We harnessed this phenomenon by generating recombinant proteins comprising a defined N-terminal chemokine head, linked to the CX3CL1 mucin domain. In addition, the transmembrane domain of CX3CL1 was replaced by a C-terminal glycosylphosphatidylinositol (GPI) membrane anchor (Fig. 1A). GPI anchors tether proteins to the outer leaflet of the plasma membrane. The anchor itself hereby consists of a phosphatidylinositol group that is linked to the C-terminus of the protein via a carbohydrate core. Purified GPI-anchored proteins possess the ability to integrate spontaneously into the plasma membrane of virtually any cell. Following this incorporation, they can still exert their natural bioactivity (Fig. 1B). Almost any protein can be expressed as a GPI-anchored version by fusing it to an appropriate signal sequence that results in the addition of a GPI anchor. In many settings, this concept of “cell painting” represents an efficient and safe alternative to conventional gene transfer.

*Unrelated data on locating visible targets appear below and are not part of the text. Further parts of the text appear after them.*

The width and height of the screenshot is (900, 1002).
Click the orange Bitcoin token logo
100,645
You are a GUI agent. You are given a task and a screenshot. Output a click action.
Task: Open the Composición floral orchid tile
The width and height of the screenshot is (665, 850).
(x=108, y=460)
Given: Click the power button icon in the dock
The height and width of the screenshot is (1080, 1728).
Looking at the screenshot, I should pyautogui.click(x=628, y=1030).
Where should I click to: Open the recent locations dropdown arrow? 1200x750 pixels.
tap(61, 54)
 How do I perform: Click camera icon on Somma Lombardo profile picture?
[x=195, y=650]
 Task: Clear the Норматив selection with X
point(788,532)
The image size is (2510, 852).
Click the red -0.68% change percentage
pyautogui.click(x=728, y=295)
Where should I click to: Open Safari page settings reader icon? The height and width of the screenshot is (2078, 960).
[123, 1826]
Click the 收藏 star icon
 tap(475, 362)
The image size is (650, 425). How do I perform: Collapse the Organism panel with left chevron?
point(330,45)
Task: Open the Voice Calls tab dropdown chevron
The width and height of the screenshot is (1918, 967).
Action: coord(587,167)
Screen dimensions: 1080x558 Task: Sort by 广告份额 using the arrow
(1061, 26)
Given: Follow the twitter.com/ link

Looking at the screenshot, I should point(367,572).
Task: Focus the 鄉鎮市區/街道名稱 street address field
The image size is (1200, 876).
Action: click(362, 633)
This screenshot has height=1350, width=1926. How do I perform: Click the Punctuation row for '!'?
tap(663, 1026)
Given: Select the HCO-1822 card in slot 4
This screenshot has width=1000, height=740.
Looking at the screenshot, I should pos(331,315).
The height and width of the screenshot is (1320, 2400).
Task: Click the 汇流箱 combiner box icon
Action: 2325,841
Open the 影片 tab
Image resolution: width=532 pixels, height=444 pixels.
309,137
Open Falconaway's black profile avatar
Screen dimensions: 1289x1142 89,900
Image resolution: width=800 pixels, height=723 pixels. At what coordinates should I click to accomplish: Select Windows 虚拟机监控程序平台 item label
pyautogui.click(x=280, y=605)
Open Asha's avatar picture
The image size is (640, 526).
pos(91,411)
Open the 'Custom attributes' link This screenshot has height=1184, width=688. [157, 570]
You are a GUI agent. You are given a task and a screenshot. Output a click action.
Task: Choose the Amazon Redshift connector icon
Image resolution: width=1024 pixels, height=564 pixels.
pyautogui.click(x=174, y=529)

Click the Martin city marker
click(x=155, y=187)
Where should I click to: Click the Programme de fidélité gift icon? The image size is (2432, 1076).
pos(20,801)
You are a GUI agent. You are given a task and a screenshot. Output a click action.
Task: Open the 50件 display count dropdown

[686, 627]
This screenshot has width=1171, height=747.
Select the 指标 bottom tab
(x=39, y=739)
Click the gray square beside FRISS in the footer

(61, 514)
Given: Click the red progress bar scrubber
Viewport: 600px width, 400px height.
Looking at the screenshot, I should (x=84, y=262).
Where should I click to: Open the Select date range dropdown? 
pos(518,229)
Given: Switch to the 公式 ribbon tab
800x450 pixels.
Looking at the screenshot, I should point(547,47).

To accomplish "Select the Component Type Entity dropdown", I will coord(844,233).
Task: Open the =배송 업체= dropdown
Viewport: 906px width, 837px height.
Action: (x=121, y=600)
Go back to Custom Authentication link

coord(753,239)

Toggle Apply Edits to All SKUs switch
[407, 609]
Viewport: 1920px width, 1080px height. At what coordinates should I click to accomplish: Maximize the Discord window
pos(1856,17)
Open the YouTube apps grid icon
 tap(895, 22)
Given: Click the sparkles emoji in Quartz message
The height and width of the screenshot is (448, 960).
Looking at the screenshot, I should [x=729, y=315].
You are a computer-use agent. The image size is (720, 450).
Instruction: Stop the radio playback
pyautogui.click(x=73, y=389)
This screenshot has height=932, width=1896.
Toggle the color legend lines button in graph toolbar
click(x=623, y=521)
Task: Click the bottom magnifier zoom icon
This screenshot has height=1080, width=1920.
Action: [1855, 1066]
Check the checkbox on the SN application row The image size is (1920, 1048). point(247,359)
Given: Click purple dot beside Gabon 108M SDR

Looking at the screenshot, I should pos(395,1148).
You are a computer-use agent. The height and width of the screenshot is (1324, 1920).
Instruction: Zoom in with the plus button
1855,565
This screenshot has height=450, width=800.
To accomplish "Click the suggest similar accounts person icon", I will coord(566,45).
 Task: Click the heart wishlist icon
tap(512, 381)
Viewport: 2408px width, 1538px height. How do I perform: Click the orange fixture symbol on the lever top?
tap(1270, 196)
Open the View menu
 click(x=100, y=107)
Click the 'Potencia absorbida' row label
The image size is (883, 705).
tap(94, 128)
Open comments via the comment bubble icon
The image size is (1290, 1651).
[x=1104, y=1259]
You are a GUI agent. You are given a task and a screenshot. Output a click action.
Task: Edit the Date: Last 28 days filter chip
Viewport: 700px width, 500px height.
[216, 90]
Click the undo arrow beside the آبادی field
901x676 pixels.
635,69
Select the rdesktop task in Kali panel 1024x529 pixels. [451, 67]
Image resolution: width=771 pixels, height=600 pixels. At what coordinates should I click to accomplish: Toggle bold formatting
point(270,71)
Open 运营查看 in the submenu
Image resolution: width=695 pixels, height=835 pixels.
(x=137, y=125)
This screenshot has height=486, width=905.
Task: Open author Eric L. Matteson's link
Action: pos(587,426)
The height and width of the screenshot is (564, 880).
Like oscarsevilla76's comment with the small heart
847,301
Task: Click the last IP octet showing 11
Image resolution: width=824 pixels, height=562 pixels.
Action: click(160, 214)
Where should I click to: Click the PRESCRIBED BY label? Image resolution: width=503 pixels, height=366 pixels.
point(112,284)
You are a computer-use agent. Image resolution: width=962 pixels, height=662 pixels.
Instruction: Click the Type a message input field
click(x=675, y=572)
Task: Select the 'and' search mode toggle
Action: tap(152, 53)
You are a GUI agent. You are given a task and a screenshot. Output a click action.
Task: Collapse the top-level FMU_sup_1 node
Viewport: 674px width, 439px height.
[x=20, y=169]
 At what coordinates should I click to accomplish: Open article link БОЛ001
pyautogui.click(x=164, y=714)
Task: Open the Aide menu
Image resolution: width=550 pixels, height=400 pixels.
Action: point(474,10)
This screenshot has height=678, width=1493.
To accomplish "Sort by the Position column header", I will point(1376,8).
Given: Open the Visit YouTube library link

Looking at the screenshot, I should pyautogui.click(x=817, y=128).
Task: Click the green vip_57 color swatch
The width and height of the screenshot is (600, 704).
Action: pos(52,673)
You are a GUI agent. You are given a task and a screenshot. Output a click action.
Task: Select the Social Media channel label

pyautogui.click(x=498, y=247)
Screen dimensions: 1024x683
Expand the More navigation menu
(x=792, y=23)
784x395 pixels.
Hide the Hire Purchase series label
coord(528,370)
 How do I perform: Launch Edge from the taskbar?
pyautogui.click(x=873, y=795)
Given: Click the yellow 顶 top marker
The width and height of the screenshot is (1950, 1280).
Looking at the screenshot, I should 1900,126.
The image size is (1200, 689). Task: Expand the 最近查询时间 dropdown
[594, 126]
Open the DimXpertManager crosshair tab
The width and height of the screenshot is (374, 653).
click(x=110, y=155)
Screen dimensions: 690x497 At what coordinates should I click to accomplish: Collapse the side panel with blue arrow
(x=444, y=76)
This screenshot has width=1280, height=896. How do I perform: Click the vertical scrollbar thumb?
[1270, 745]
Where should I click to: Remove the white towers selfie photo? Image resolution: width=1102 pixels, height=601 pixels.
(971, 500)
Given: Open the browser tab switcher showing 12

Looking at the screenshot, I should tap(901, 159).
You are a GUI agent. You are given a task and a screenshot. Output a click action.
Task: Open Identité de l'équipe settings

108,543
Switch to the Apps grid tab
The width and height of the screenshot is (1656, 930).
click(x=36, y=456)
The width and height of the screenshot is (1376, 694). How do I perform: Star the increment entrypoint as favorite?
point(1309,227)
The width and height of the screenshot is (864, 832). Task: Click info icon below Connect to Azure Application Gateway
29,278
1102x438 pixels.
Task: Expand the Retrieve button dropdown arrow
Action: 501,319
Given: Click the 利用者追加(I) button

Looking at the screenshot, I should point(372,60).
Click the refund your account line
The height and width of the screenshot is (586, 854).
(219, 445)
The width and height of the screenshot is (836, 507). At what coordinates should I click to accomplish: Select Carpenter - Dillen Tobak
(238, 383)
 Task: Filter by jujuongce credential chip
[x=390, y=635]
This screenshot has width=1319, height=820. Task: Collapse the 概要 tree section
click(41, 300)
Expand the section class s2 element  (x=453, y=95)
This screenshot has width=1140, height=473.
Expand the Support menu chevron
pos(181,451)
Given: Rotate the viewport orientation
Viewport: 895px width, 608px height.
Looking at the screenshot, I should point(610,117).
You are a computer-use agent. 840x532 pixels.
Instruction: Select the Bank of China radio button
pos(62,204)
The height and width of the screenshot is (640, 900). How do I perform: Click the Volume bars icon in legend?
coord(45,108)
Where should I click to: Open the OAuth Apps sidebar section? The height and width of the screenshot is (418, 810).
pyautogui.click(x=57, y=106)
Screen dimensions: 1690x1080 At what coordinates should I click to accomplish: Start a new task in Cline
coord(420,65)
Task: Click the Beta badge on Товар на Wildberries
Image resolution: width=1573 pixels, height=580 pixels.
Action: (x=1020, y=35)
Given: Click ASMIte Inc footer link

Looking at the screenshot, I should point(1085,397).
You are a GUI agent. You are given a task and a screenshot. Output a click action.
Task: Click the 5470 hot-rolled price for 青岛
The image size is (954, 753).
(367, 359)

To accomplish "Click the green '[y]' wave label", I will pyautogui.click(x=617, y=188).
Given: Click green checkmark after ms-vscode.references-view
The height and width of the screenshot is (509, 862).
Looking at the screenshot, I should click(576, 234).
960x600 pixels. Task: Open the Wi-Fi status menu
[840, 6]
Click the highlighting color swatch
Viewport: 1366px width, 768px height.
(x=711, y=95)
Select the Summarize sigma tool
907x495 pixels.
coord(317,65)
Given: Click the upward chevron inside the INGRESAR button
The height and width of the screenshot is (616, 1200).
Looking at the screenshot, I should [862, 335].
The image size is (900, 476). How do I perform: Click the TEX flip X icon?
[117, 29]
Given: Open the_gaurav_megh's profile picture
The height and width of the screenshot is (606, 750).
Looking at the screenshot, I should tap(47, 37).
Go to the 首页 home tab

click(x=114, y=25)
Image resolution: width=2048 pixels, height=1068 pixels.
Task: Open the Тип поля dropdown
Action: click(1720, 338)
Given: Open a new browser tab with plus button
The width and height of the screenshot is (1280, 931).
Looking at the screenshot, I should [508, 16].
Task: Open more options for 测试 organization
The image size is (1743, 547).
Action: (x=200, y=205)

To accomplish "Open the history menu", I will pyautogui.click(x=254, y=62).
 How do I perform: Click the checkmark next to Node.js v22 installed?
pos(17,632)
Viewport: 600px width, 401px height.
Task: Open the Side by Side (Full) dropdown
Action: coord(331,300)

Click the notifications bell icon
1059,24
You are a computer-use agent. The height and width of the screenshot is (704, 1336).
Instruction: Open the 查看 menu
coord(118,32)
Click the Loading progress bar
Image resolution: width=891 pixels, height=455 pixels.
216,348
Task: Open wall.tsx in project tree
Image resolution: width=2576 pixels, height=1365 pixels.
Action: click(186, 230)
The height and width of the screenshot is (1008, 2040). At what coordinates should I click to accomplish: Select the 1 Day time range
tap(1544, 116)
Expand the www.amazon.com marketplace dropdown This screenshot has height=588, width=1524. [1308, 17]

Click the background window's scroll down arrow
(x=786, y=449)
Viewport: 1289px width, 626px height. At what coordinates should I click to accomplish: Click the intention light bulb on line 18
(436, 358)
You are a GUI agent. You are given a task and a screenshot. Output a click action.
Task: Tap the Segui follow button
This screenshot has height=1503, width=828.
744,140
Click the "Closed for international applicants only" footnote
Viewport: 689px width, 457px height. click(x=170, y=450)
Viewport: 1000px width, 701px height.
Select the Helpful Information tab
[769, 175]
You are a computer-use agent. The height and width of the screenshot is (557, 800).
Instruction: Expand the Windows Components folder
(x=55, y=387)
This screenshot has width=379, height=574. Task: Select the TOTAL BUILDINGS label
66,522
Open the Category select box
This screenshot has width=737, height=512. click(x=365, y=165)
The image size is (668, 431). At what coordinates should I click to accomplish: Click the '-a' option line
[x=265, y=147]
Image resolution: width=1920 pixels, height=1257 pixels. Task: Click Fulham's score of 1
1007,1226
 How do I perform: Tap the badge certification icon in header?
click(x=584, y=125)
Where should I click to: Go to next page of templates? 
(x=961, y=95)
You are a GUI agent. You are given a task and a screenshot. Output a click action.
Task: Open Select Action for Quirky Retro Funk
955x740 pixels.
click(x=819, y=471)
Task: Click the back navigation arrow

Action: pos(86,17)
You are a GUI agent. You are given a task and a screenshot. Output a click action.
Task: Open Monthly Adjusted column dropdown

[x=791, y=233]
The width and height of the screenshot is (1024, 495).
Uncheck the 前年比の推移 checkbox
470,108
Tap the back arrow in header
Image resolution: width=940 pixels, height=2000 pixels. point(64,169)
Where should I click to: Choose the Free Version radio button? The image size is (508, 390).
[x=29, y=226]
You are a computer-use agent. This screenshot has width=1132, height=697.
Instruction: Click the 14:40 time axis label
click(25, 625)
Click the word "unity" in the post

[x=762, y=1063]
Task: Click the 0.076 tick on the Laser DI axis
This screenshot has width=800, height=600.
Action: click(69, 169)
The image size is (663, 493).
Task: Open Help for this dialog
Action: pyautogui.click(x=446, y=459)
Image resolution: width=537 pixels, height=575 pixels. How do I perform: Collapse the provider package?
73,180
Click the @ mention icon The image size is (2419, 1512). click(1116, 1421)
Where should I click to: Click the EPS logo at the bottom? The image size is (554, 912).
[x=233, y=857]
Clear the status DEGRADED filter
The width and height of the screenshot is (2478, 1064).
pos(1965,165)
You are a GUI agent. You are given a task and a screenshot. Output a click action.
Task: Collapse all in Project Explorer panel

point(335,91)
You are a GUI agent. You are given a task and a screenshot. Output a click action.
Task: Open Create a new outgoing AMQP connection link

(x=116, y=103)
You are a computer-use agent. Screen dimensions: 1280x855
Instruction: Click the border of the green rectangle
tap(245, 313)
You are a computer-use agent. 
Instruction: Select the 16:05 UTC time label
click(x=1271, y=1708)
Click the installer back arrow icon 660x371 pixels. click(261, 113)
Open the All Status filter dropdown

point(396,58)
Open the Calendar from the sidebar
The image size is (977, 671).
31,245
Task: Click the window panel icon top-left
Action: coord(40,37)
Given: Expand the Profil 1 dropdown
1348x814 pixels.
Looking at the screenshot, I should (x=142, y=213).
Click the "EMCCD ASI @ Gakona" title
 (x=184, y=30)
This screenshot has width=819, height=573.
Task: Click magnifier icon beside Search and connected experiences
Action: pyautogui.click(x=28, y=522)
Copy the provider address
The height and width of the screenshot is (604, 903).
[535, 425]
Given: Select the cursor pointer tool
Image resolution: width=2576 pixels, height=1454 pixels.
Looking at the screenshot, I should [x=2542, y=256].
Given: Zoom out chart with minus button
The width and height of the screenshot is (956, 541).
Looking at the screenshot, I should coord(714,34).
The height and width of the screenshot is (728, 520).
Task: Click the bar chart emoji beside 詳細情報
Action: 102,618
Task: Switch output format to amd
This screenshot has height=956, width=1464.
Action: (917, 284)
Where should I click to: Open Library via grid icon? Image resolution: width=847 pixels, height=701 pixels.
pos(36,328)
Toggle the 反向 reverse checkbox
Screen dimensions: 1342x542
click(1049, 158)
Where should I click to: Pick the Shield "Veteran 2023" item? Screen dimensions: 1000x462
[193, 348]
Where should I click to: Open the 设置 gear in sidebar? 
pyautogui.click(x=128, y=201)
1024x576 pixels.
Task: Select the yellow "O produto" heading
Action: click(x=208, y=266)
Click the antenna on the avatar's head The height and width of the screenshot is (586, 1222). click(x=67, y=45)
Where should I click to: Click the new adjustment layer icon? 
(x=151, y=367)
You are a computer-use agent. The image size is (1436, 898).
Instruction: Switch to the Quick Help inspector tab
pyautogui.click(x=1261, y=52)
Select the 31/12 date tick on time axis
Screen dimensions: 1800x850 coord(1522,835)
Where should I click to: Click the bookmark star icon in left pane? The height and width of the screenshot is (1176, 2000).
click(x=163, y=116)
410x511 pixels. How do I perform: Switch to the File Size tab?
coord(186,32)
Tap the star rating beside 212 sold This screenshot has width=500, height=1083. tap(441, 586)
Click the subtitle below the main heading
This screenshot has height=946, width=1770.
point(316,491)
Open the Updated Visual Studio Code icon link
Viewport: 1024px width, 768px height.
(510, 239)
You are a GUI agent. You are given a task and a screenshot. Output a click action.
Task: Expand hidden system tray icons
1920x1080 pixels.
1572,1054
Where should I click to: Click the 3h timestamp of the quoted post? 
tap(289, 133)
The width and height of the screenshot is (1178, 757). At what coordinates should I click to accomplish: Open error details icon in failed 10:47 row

Figure 1. Structure and applications of membrane-anchored chemokine fusion proteins. (A) Composition of membrane-anchored chemokine fusion proteins. The mucin domain of chemokine (C-X3-C motif) ligand 1 (CX3CL1) is combined with a new chemokine domain and stably expressed as a glycosylphosphatidylinositol (GPI)-anchored protein in Chinese hamster ovary (CHO) cells. (B) Application of membrane-anchored chemokine fusion proteins. Recombinant proteins are isolated from the plasma membrane of CHO cells and purified using fast protein liquid chromatography (FPLC). Purified recombinant proteins efficiently incorporate into plasma membranes and can hence be used to foster the recruitment of leukocyte subsets expressing the complementary chemokine receptor.

As a proof of concept for this novel class of recombinant proteins, we generated a fusion protein containing a CXCL10 chemokine head (CXCL10-mucin-GPI), along with a series of control proteins. All proteins were expressed in a mammalian system and it was verified that the GPI anchor signal could correctly target them to the plasma membrane. The ability of the CXCL10 fusion proteins to bind and activate the CXCR3 receptor was validated in assays that measured receptor internalization, calcium mobilization, and enhanced adhesion of T cells to cell monolayers as readouts. Following the identification of a suitable detergent for solubilization, the proteins were isolated from cell extracts using affinity chromatography.

Purified fusion proteins were found to efficiently reintegrate into cell membranes in a process that critically depended upon the GPI anchor. In vitro models of leukocyte recruitment showed that primary microvascular endothelial cells incubated with low concentrations of the CXCL10-mucin-GPI chimera could efficiently recruit CXCR3-expressing NK cells under conditions of physiologic flow, in a process that relied on the presence of the mucin domain but not on inflammatory priming. When purified and injected into an experimental tumor, fusion proteins integrated into the plasma membranes of malignant and stromal cells by means of their GPI anchor. In this setting, the CXCL10-mucin-GPI chimera was found to be much more efficient in recruiting NK cells than soluble CXCL10. Thus, fusion proteins such as the CXCL10-mucin-GPI chimera represent promising candidates to act as novel adjuvants in cellular immunotherapy.

In a parallel study, a similar approach based on CXCL12 rather than CXCL10 was used to support the recruitment of CXCR4-expressing endothelial progenitor cells in an in vivo model of vessel repair, further validating the general concepts outlined here.